In March 1646 a treaty was signed between the Catholics and Ormonde, which would have committed the Catholics to sending troops to the aid of the King’s side in the (civil) war in England.  The peace terms however, were rejected by a majority of the Irish Catholic military and the Catholic clergy including the Nuncio Rinuccini.  O’Neill led his joint Leinster/Ulster army, in a failed attempt to capture the Irish capital city from Ormonde.  However, the Irish Confederates suffered heavy military defeats the following year at the hands of the Roundhead forces in Ireland leading to a moderation of their demands and a new peace deal with the Royalists.  This time O’Neill was alone among the Irish generals in rejecting the peace deal and found himself isolated by the departure of Rinuccini from Ireland in February 1649.

So alienated was O’Neill by the terms of the peace that the Confederates had made with Ormonde that he refused to join the Catholic/Royalist coalition and in 1648 his Ulster army fought against other Irish Catholic armies.   He made overtures for alliance to General Monck, who was in command in the north, to obtain supplies for his forces, and at one stage even tried to make a separate treaty with the English Parliament against the Royalists in Ireland.  Failing to obtain any better terms from them, he turned once more to Ormonde and the Catholic confederates, with whom he was prepared to co-operate more earnestly, when Oliver Cromwell’s army arrived in Ireland in August 1649 and brought the Catholic party face to face with serious danger.

Before, however, anything was accomplished by this combination, in 1649 Owen Roe died.  The traditional Irish belief was that he was poisoned by the English, but it is now thought more likely that he died of disease.  The Catholic nobles and gentry met in Ulster in March to appoint a commander to succeed Owen Roe O’Neill, and their choice was the Bishop of Clougher Herber MacMahon, the chief organizer of the recent Clonmacnoise meeting.  

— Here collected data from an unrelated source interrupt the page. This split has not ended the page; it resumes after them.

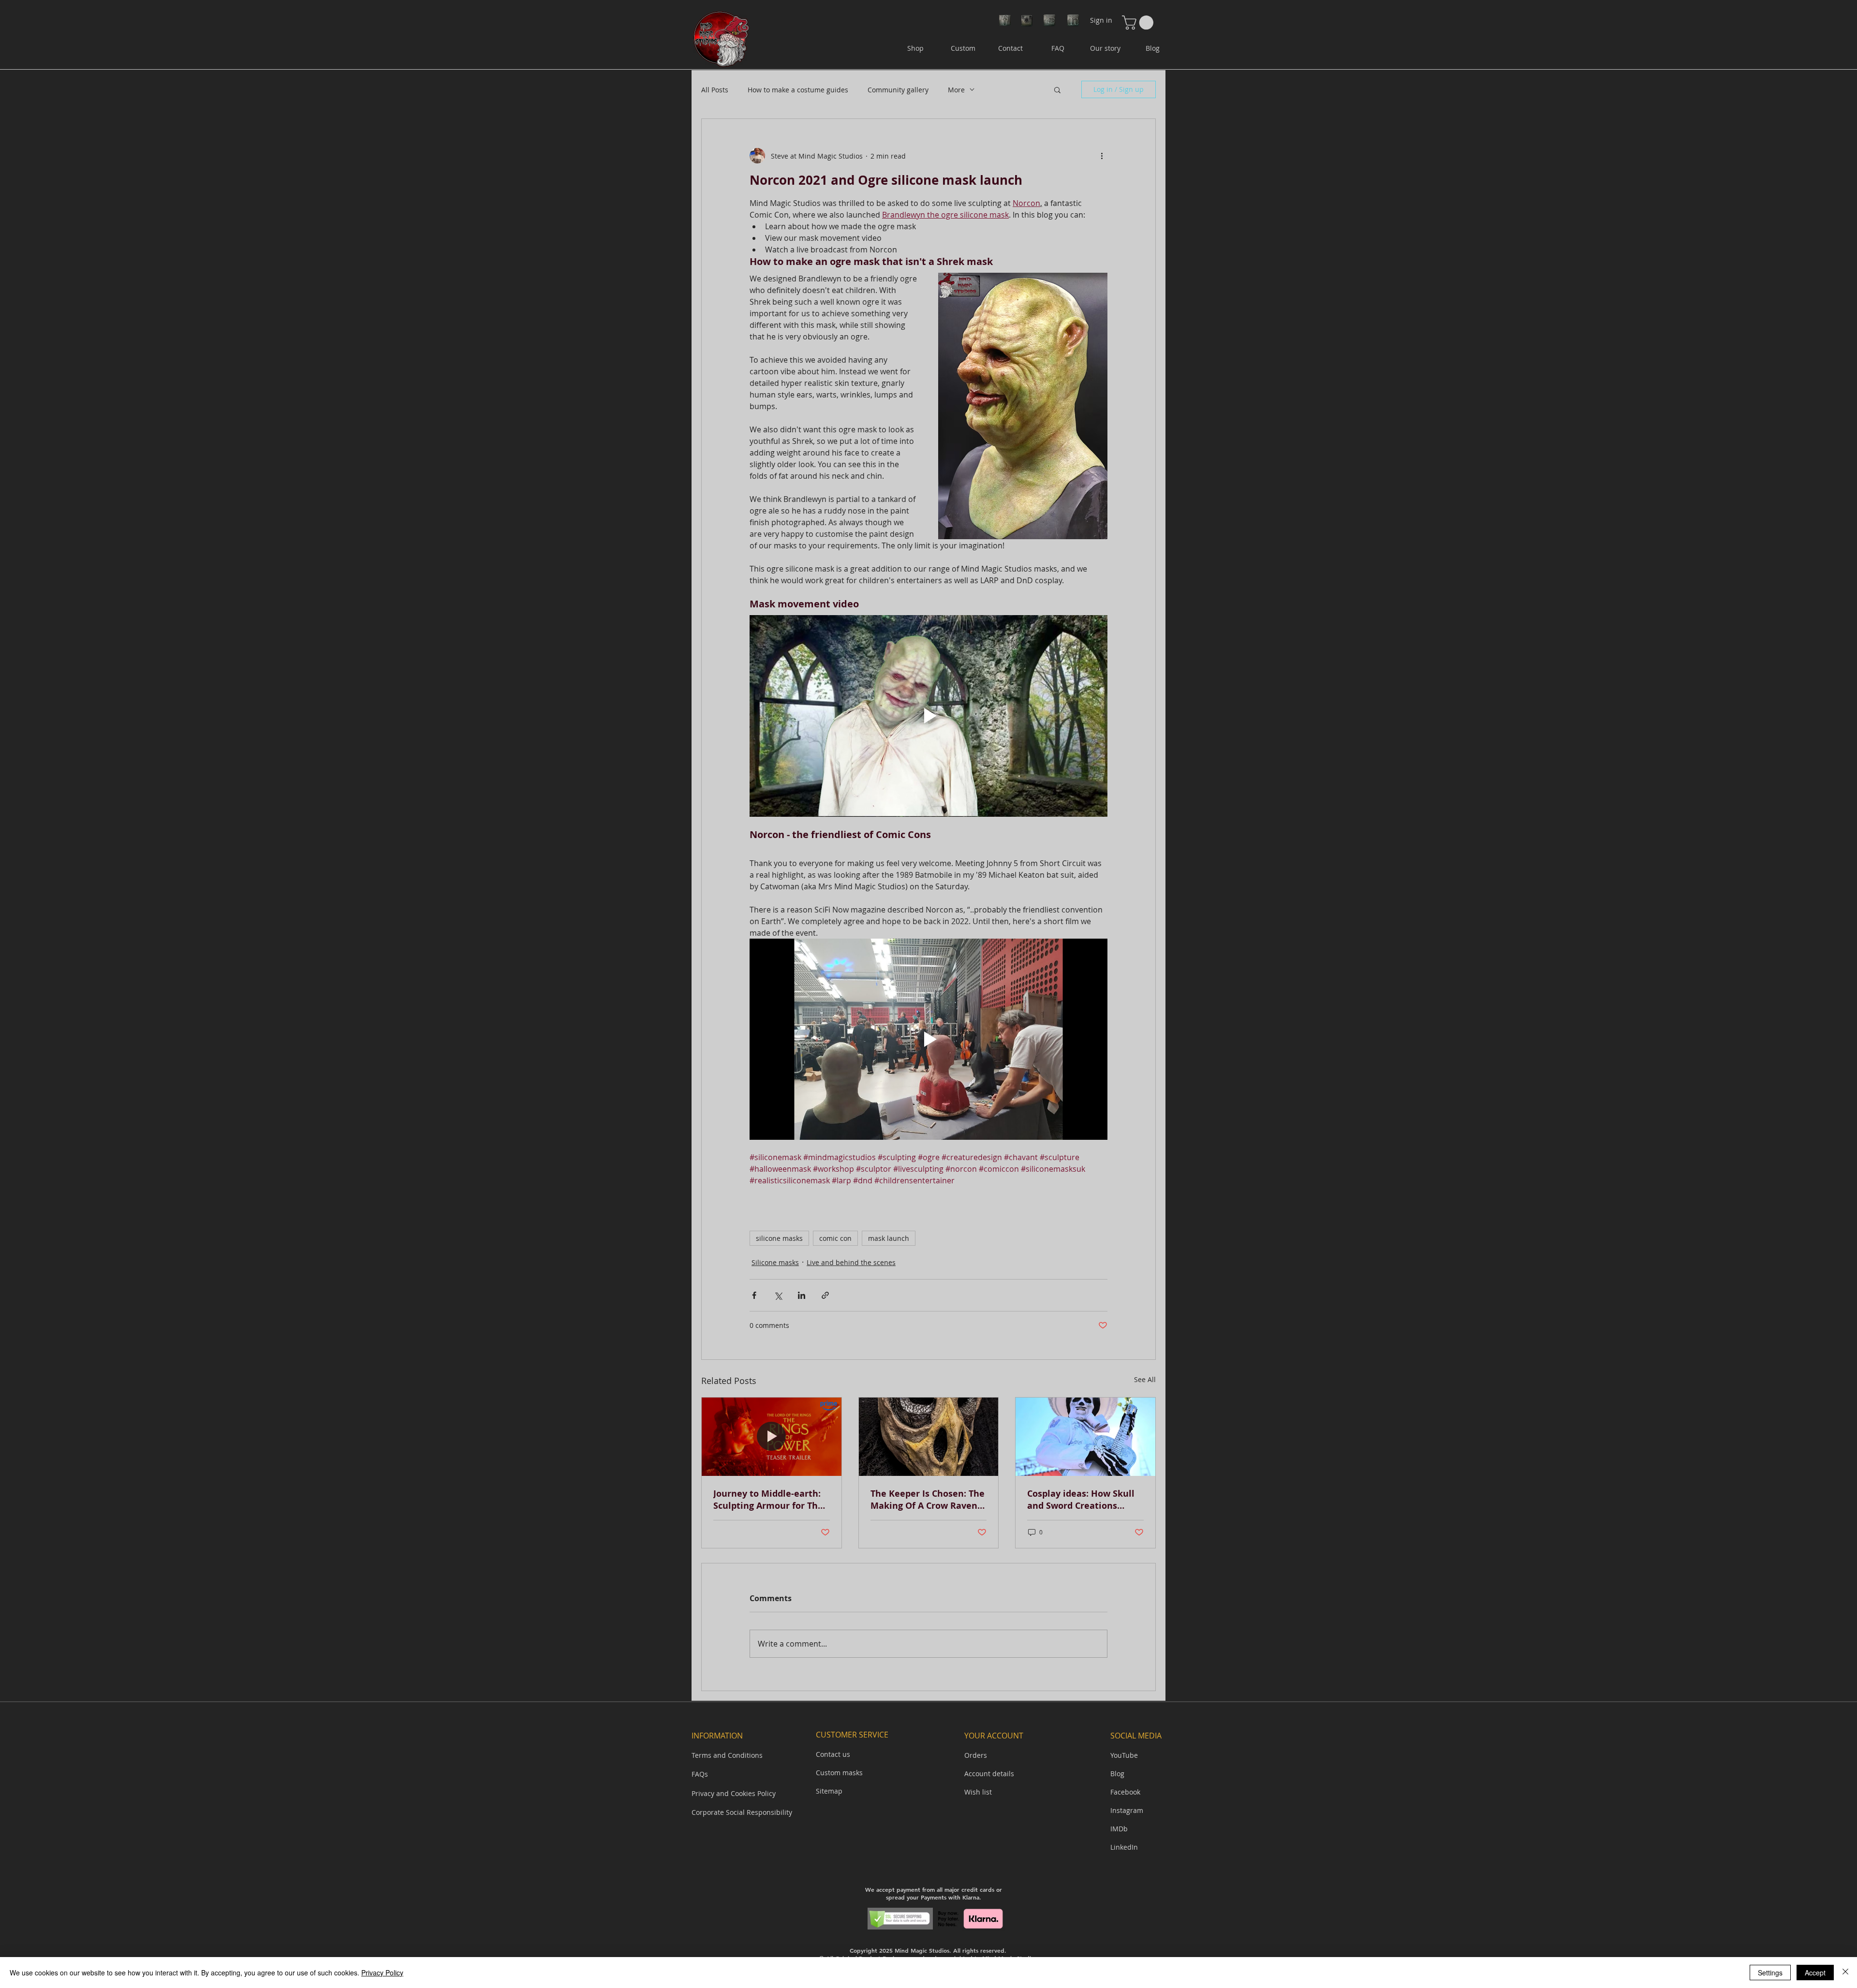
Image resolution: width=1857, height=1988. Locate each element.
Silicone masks (775, 1262)
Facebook (1125, 1792)
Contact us (833, 1754)
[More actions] (1101, 156)
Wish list (978, 1792)
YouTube (1124, 1755)
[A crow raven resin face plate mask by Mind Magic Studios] (929, 1437)
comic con (835, 1238)
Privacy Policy (382, 1972)
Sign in (1101, 20)
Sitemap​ (829, 1791)
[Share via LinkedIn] (801, 1295)
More (956, 89)
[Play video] (928, 715)
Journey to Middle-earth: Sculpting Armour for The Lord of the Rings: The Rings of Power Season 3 (768, 1499)
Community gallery (898, 89)
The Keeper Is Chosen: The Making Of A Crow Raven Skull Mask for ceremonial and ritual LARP (927, 1499)
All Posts (714, 89)
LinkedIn (1124, 1847)
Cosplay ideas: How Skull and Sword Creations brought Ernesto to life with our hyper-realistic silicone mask (1081, 1499)
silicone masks (779, 1238)
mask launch (888, 1238)
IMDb (1119, 1828)
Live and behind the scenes (851, 1262)
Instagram (1126, 1810)
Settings (1770, 1972)
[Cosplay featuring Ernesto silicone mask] (1085, 1437)
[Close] (1845, 1972)
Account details (989, 1773)
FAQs (700, 1774)
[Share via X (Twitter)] (777, 1295)
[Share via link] (825, 1295)
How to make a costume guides (798, 89)
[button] (1139, 22)
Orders (975, 1755)
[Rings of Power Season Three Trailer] (771, 1437)
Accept (1815, 1972)
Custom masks (839, 1772)
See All (1145, 1379)
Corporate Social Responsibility (742, 1812)
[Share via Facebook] (754, 1295)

O’Neill’s Ulster army was unable to prevent Cromwell’s complete conquest of Ireland, despite Hugh (Dubh) O’Neill’s (Owen Roe’s nephew) successful campaign at Clonmel;  and was destroyed at Donegal ( Battle of Scarrifhollis) in 1650.   Its remnants continued guerrilla warfare until 1653, when they surrendered at Cloughoughter in County Cavan Most of the survivors were transported, to become another wave of ‘wild geese’ to serve in the Spanish Army.


In the nineteenth century, O’Neill was celebrated by the Young Ireland movement which saw O’Neill as an Irish patriot.  

The patriot Thomas Davis wrote a famous song about O’Neill, titled "The Lament for Owen Roe" which was popularised in The Nation, their newspaper.